### RECORDS TO PROCESS
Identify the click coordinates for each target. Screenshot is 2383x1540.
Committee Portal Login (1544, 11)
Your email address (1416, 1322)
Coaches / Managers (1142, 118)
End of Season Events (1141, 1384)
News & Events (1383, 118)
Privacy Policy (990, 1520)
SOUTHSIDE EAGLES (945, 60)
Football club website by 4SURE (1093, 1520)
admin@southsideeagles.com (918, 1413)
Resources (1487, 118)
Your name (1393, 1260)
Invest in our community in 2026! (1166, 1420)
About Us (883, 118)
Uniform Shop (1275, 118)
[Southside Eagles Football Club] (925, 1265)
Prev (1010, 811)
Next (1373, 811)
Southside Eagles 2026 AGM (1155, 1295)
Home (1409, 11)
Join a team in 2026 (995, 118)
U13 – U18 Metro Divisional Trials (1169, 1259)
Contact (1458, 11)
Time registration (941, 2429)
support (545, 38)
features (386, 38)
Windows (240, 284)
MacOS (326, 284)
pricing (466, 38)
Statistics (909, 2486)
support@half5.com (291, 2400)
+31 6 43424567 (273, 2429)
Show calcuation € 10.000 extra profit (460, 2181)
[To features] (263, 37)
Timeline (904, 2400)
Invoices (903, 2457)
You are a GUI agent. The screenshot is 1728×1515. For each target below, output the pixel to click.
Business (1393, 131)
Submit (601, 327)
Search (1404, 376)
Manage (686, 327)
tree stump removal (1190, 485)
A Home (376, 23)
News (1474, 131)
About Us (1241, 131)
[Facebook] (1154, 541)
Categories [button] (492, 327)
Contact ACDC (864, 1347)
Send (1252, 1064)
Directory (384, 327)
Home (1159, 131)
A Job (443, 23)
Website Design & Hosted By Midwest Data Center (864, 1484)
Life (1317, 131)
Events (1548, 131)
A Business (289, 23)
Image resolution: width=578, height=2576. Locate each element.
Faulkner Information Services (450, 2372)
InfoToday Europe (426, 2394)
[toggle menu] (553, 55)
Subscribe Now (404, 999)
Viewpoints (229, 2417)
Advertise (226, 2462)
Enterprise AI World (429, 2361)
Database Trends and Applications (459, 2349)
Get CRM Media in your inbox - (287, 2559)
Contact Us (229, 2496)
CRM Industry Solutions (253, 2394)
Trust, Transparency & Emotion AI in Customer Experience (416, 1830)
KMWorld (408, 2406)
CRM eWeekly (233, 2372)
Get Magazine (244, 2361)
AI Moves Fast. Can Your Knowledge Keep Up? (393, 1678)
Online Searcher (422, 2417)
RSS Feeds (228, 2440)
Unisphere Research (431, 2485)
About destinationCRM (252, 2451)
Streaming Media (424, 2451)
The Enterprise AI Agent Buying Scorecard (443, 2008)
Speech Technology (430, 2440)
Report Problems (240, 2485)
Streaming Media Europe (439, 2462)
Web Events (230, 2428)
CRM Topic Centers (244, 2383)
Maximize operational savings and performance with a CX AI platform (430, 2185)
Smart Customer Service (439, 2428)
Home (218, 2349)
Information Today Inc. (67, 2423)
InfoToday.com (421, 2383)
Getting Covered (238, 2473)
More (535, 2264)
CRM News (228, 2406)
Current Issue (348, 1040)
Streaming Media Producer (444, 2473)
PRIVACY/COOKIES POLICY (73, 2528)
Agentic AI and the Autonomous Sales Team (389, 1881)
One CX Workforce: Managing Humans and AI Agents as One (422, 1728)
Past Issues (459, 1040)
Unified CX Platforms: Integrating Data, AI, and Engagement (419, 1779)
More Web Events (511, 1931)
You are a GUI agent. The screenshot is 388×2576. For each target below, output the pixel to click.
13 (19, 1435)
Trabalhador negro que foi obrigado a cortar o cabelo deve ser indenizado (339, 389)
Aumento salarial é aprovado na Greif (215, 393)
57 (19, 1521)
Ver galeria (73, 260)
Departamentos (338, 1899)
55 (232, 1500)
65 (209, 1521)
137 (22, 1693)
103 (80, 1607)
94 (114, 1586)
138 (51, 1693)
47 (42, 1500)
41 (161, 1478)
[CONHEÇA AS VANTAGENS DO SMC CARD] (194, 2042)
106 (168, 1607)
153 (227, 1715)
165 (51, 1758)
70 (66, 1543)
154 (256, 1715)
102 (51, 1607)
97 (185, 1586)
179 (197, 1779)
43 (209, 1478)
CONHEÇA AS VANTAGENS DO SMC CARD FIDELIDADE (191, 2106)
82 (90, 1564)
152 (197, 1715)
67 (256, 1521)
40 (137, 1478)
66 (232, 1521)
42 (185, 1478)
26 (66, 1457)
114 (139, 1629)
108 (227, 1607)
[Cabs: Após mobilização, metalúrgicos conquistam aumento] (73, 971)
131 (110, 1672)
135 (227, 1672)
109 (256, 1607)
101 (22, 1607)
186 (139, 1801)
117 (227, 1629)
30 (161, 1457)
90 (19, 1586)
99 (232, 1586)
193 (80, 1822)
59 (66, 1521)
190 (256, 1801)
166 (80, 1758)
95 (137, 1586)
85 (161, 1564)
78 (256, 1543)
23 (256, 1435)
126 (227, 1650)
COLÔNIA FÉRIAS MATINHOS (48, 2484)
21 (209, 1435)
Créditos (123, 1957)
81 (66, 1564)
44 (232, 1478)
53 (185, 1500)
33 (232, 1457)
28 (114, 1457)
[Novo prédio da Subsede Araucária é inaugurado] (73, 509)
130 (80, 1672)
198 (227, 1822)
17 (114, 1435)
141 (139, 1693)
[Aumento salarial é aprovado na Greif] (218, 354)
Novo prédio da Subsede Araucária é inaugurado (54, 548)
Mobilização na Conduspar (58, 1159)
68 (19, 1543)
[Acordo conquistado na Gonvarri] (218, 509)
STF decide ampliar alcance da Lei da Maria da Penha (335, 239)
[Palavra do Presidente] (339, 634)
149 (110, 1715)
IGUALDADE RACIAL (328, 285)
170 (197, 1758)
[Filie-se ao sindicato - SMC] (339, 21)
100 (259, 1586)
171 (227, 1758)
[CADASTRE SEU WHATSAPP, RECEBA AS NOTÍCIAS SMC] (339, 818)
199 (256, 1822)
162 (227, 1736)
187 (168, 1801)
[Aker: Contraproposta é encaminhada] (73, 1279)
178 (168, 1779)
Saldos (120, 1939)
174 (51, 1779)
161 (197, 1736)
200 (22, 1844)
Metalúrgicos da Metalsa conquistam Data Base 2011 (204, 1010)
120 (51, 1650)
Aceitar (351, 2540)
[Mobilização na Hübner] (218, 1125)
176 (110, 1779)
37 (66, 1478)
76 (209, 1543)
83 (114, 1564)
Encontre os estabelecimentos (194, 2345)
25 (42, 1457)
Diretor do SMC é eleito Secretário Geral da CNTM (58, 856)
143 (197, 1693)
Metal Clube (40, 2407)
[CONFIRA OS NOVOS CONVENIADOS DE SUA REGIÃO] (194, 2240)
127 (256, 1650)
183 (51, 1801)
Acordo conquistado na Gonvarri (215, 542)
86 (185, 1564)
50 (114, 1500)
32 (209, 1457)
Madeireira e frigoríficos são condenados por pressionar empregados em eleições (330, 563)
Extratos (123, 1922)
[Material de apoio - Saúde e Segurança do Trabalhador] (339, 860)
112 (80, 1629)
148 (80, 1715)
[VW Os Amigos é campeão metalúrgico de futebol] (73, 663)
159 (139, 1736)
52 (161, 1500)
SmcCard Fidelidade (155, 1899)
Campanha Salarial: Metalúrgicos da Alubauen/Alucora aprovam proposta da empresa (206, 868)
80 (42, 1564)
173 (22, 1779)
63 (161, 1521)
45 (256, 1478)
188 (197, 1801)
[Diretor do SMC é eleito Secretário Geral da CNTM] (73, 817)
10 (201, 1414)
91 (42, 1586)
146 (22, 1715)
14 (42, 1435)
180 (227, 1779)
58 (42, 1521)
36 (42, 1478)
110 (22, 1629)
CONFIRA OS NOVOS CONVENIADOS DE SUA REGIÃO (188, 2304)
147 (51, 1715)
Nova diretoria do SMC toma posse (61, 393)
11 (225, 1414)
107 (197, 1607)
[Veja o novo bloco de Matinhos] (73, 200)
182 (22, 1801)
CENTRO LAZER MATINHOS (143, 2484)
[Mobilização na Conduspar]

### YOUR INSTRUCTIONS
Return the span of lines in the data above that opens at the line with "SOUTHSIDE EAGLES (945, 60)" and closes at the line with "Invoices (903, 2457)", exactly, ends included, nothing else.

### COMPLETED TASK
SOUTHSIDE EAGLES (945, 60)
Football club website by 4SURE (1093, 1520)
admin@southsideeagles.com (918, 1413)
Resources (1487, 118)
Your name (1393, 1260)
Invest in our community in 2026! (1166, 1420)
About Us (883, 118)
Uniform Shop (1275, 118)
[Southside Eagles Football Club] (925, 1265)
Prev (1010, 811)
Next (1373, 811)
Southside Eagles 2026 AGM (1155, 1295)
Home (1409, 11)
Join a team in 2026 (995, 118)
U13 – U18 Metro Divisional Trials (1169, 1259)
Contact (1458, 11)
Time registration (941, 2429)
support (545, 38)
features (386, 38)
Windows (240, 284)
MacOS (326, 284)
pricing (466, 38)
Statistics (909, 2486)
support@half5.com (291, 2400)
+31 6 43424567 (273, 2429)
Show calcuation € 10.000 extra profit (460, 2181)
[To features] (263, 37)
Timeline (904, 2400)
Invoices (903, 2457)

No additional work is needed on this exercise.